_Passage_
"""

Your answers describe relationships and nuances well into the story, when the problem with this resides at the highest levels of the story, rendering these answers moot. What is the big-picture dramatic story here? That’s simply not clear, and less than compelling, in your answer.
The council believes she is a criminal and a traitor, and upon her return is afraid of her powers and that she can expose the lie their society is based upon.
Notes from Larry: A “council” isn’t a good villain. You need one person who has reasons to stop her and gives us someone (not a council) to root against. What does the council have to lose? How does Fantine threaten them? That seems vague, yet it’s critical to making this work.
What is at stake for the hero relative to attaining (or not attaining) the goal (which can be stated as survival, the attainment of something, the avoidance of something, the discovery of something, and so on)?
Survival, not getting back to clear her name, not knowing why she was set up and betrayed.
Notes from Larry: Too small. Too self-focused. She’s not enough of a hero. Why will we care? She needs a higher purpose, something that is truly heroic, such as fighting to save the oppressed and changing the city itself. She gets her record cleared … so what? That’s too small a story.
Notice she’s not out to stop the bad guys or to bring them to justice. It’s all about her. She’s not heroic enough, and her quest isn’t compelling enough, because the stakes are too inward, and not something that will motivate the reader to empathize.
Virtually everything you promised in your concept, whatever was conceptual, is completely gone now. There are no more magical gems from the gods, no more political fraud to be exposed; it’s just your hero trying to clear her name. The story has jumped lanes, from an unclear and illogical lane into a thin and narrowly focused lane, now void of potential heroism, rendered less than compellingly dramatic because of its episodic nature.
Moreover, it’s chaotic. The focus seems to jump from arena to arena, without an overriding, compelling dramatic question with stakes that make us care. That’s what’s missing here. When you throw in the chaos, the whole thing is destined for a rejection slip.

"""

_Exercise 1_
Reproduce everything in the critique from "Your answers describe" down to "in your answer.", word for word.
_Exercise 2_
Answer these questions from the critique, one line each:
(a) According to the critique, what is the council afraid of when she returns?
(b) Which two elements of the original concept does the critique say are gone?
(c) What does Larry say a "council" isn't?
_Exercise 3_
Decide whether each statement agrees with the critique. Answer yes or no, and quote the words that settle it.
(a) The hero is said to need a higher purpose, such as fighting to save the oppressed.
(b) The story still includes magical gems from the gods.
(c) The story's focus stays within a single arena.

_Listed entries_
"""

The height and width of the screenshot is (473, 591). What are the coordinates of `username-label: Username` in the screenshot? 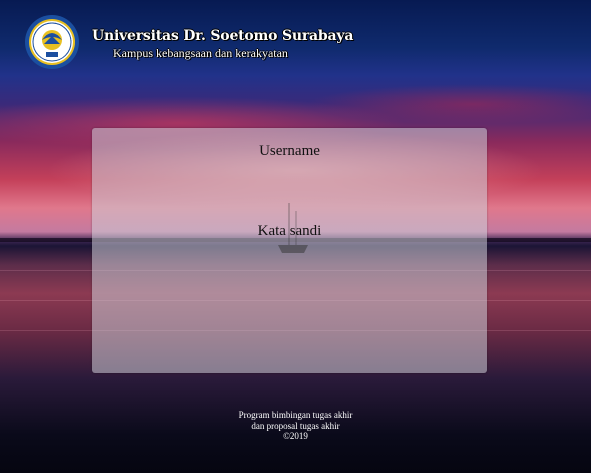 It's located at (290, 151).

"""
"""

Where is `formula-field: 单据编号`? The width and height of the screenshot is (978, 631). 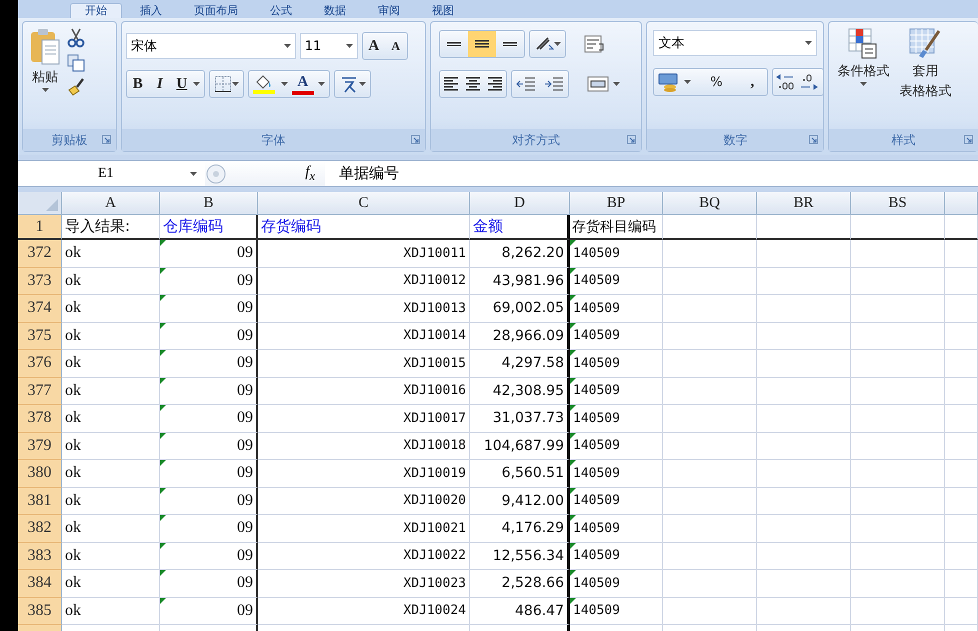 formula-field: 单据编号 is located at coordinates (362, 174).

"""

_Problem solution 1_
Your answers describe relationships and nuances well into the story, when the problem with this resides at the highest levels of the story, rendering these answers moot. What is the big-picture dramatic story here? That’s simply not clear, and less than compelling, in your answer.

_Problem solution 2_
(a) Her powers, and that she can expose the lie their society is based upon.
(b) The magical gems from the gods and the political fraud to be exposed.
(c) A good villain.

_Problem solution 3_
(a) Yes: "She needs a higher purpose, something that is truly heroic, such as fighting to save the oppressed and changing the city itself."
(b) No: "There are no more magical gems from the gods"
(c) No: "The focus seems to jump from arena to arena"